In bed, she's pedestrian. With Sebastian and her handful of other lovers, she spent most of her time being whatever it was they wanted. Only with Scott has she been able to lower her defenses. Be Emma, in bed, instead of some version of herself that her lover wants her to be. And she is beginning to fear that Emma is not good enough. She knows what she likes now--honestly likes, without pretense--but what if that isn't what he likes? It's a gamble, this being herself. When Scott dreams of other women who are not her, Emma wonders if she should just stop. Go back to being the fantasy lover, the ideal. Then she won't lose, because he won't leave her.

It is one of those things she would have liked to ask Jean. If they had been closer. If they had been friends. Did you ever pretend to be what he wanted, just to keep him? Maybe she did, in the end, but that couldn't have been true in the beginning. Emma knows Jean was good in bed. As Scott's memories attest, sex was never their problem; their lack thereof, in the end, spoke of other problems.

Scott is a man who likes physical activity; in the Danger Room, in bed. He likes things that are dangerous. Flying. Extreme sports. Is Emma enough for him? Is she as exciting as flying a jet? Most men would take one look at her and laugh. Of course she is! Look at her, the way she moves. That purr that sounds like honey-soaked sugar when she speaks. But those men who think that is all she is, they never know any different, and she does not care what they think. Emma wants to be enough for Scott, without having to pretend to be something she isn't. Scott has given her loyalty and love and honor, and she will not repay him with a lie.

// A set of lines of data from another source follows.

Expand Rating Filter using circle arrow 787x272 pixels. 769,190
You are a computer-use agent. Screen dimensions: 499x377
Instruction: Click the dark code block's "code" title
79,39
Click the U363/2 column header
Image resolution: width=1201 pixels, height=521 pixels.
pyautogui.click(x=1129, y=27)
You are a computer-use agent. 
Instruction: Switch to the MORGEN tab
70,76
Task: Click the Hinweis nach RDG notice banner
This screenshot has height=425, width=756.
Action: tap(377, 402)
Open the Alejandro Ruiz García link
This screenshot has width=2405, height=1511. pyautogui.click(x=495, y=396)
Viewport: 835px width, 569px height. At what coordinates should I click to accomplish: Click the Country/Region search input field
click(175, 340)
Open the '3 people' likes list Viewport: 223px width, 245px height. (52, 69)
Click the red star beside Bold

She can hear the clock in the hallway. No one would ever believe that she was awake at nearly three in the morning, sitting alone in the kitchen and drinking tea, worrying she wasn't a good enough lover. Wearing Scott's bathrobe, the cuffs rolled up three times so her hands are free. Her hair pulled back in a sloppy ponytail, face drawn and tired. In the morning she will be Miss Frost, headmistress. She will make sarcastic and pointed comments at Kitty. Kitty will feel secure, feel safe. If Emma were to ask interested questions Kitty would only think Emma was up to something. She will be exactly as Kitty expects her to be. Emma will give Hank the crossword puzzle and speak knowledgeably about some tidbit in the morning papers. Something she reads before he comes down to breakfast in order to talk to him about it. Hank respects her because he knows she's smart beneath the surface. Emma will be smart, and they will have their coffee together--that fancy Colombian roast of which Hank is so fond. Emma prefers tea. Emma will smile politely at Logan and be reserved, cool, her usual ice-queen self. Logan never wants, again, to hunger after something that he cannot have. To want someone who will not have him, but will not let him go.

Emma does not want there to be dissension and suspicion, because that takes the focus away from the things that need to be done. There is much to be done. If it goes untended, it will not be on her account.

And Scott. She will smile at him, brush the hair out of his face with gentle fingers. Put her face against his chest and breathe in his scent, familiar now and reassuring. Pick out his clothes because she knows that secretly, he likes that she does that, and he trusts her to pick out something nice and complimentary. She will look like a million dollars when she leaves her bedroom, no matter if she only feels like less than a dollar on the inside. No matter what insecurities she has, about never being good enough. To be Scott's girlfriend. To be the headmistress of Xavier's. To be an X-Man.

To have survived.

Emma sips her tea. Her hand is shaking. She is thinking about Genosha. She will not go back to sleep tonight.